I keep imagining that eventually I’m going to get inured to these particular vistas. Be engrossed in what I’m reading and not bother to look up. It probably will. Eventually.

Sunday will be my 10th anniversary since I moved to New York. In that time, I’ve had friends who have been *so* excited to move to the city, and then have moved away. People get fatigued; long for green; crack under the “grind” or complain about the coldness or disaffection.

Is this real love? I think I’m cheating a little bit. I know that loving New York is a relationship of convenience. My work is here (and I love my work); I have found myself a comfortable and happy niche in an industry whose world epicenter is New York.

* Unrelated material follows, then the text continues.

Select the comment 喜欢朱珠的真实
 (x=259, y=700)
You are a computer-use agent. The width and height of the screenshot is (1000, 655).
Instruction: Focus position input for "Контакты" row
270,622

I have really wonderful friends, and many of them are in New York, too. The others are willing to visit and be dragged around to my favorite eateries. So maybe this is a case like when the cynical aunt reminds us that it’s as easy to fall in love with a rich man as a poor man. New York–for me–is a pretty damn rich man.

But I think I’m genuinely weak at the knees. Still. After all this time. This won’t make me look cool, but (who am I trying to fool here, anyway) things like this make me tear up. Yeah, I know. Don’t judge me.

Sometimes love makes sense to your friends, sometimes it only makes sense to you. Sometimes it doesn’t make sense at all.

This, though, makes sense.

I love New York.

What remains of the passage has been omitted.